Defining metadata manually - AWS Glue

Defining metadata manually

The AWS Glue Data Catalog is a central repository that stores metadata about your data sources and data sets. While a crawler can automatically crawl and populate metadata for supported data sources, there are certain scenarios where you may need to define metadata manually in the Data Catalog:

  • Unsupported data formats – If you have data sources that are not supported by the crawler, you need to manually define the metadata for those data sources in the Data Catalog.

  • Custom metadata requirements – The AWS Glue crawler infers metadata based on predefined rules and conventions. If you have specific metadata requirements that are not covered by the AWS Glue crawler inferred metadata, you can manually define the metadata to meet your needs

  • Data governance and standardization – In some cases, you may want to have more control over the metadata definitions for data governance, compliance, or security reasons.

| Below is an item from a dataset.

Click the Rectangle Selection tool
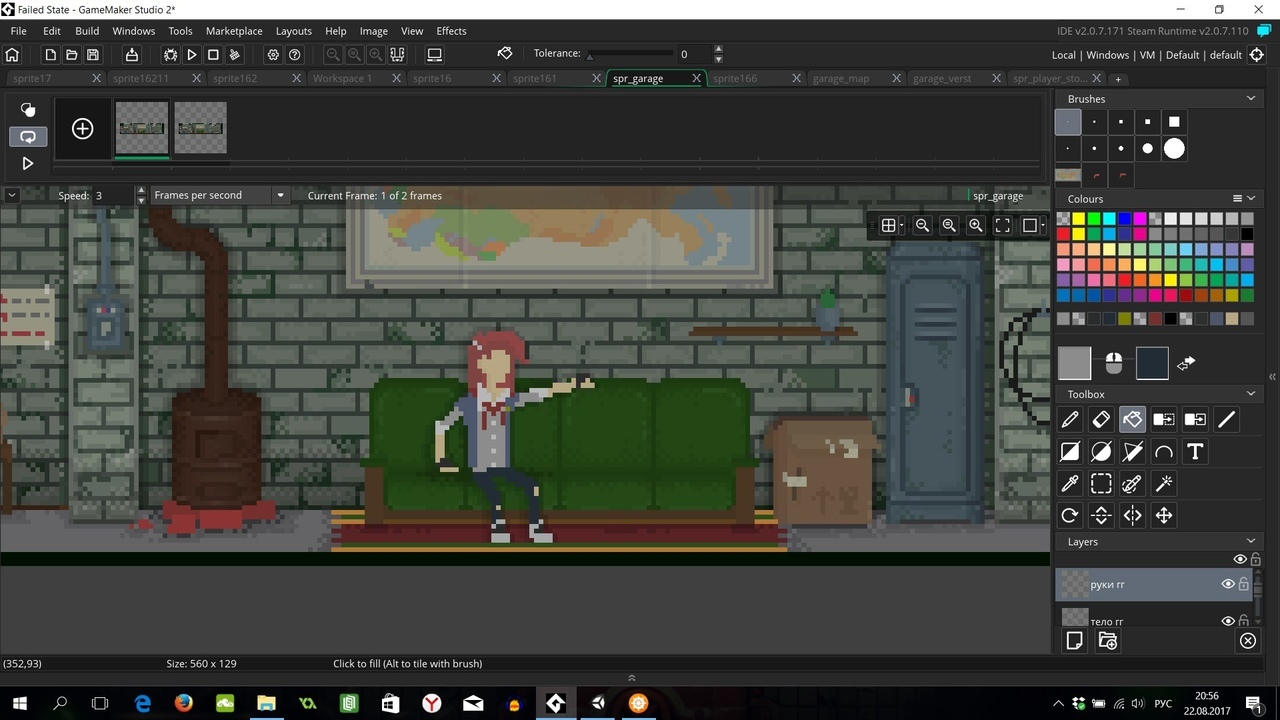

Manually defining metadata allows you to ensure that the metadata adheres to your organization's standards and policies.

  • Placeholder for future data ingestion – If you have data sources that are not immediately available or accessible, you can create empty schema tables as placeholders. Once the data sources become available, you can populate the tables with the actual data, while maintaining the predefined structure.

To define metadata manually, you can use the AWS Glue console, Lake Formation console, AWS Glue API, or the AWS Command Line Interface (AWS CLI). You can create databases, tables, and partitions, and specify metadata properties such as column names, data types, descriptions, and other attributes.